| Exercice 1 |
D'après l'extrait sur l'érudition et l'iconoclasme de l'auteur, expliquez en une à trois phrases ce qui rattache la culture de langue allemande visée par l'ironie à l'histoire des Magyars.
| Exercice 2 |
Poursuivez l'extrait sur l'érudition et l'iconoclasme de l'auteur à partir de sa dernière phrase.

| Texte source |
^^^^^^^^
Si l’érudition de l’auteur est immense, elle n’est pour­tant jamais osten­ta­toire, et s’assor­tit d’un ico­no­clasme allè­gre, dont cer­tains monu­ments font les frais. Goethe, Kant, ou encore Klopstock et, d’une manière géné­rale, cette culture de langue alle­mande véhi­cu­lée par la poli­ti­que impé­ria­liste de ger­ma­ni­sa­tion sys­té­ma­ti­que, à laquelle les Magyars ont cons­tam­ment résisté sous le règne des Habsbourg, sont la cible d’une ironie facé­tieuse qu’un Diogène n’eût pas reniée.
^^^^^^^^
| Données enregistrées |
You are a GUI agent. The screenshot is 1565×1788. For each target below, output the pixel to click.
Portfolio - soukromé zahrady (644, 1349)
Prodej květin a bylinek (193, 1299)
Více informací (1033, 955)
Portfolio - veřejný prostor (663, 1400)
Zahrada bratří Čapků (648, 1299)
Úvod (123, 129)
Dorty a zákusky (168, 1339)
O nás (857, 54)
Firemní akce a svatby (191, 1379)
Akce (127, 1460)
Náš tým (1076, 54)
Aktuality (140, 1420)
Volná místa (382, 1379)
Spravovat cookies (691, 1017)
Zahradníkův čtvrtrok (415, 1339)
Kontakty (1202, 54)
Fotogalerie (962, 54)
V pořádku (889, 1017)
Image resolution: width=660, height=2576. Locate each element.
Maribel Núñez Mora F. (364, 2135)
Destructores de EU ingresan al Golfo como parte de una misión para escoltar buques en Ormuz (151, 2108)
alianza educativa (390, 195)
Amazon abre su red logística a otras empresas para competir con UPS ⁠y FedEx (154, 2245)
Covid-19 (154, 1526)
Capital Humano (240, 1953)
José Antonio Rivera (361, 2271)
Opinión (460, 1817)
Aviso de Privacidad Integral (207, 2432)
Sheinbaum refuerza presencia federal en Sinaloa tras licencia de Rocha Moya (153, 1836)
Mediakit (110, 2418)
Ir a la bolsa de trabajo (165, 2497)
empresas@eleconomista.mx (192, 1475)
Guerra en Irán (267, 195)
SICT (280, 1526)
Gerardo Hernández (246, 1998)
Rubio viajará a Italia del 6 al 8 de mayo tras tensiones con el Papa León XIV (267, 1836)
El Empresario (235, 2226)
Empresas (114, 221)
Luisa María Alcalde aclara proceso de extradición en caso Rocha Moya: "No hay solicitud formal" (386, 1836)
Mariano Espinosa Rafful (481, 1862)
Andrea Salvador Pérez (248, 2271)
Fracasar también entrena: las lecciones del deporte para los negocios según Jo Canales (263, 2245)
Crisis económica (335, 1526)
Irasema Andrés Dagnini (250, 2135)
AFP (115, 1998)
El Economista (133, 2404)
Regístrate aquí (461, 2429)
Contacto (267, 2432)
^^^^^^^^
| Réponse 1 |
Selon l'extrait, cette culture de langue allemande était véhiculée par la politique impérialiste de germanisation systématique menée sous le règne des Habsbourg. Les Magyars ont constamment résisté à cette politique.

| Réponse 2 |
Au-delà du diver­tis­se­ment brillant que nous octroie la tra­duc­tion de Sophie Képès (en l’occur­rence seule dis­po­ni­ble et conforme à l’ori­gi­nal) Kornél Esti est aussi un texte plu­ri­lin­gue, tra­versé par des cita­tions en lan­gues étrangères (que la tra­duc­trice a le goût de lais­ser telles quel­les) et sur­tout par de très nom­breu­ses nota­tions sur l’usage de la langue et des lan­gues. Ce qui invite à relire les essais de l’auteur sur la tra­duc­tion et la connais­sance des lan­gues vivan­tes parus en fran­çais en 1996 dans un recueil « mixte » (com­pre­nant des nou­vel­les et des textes théo­ri­ques) inti­tulé L’étranger et la mort paru chez In Fine.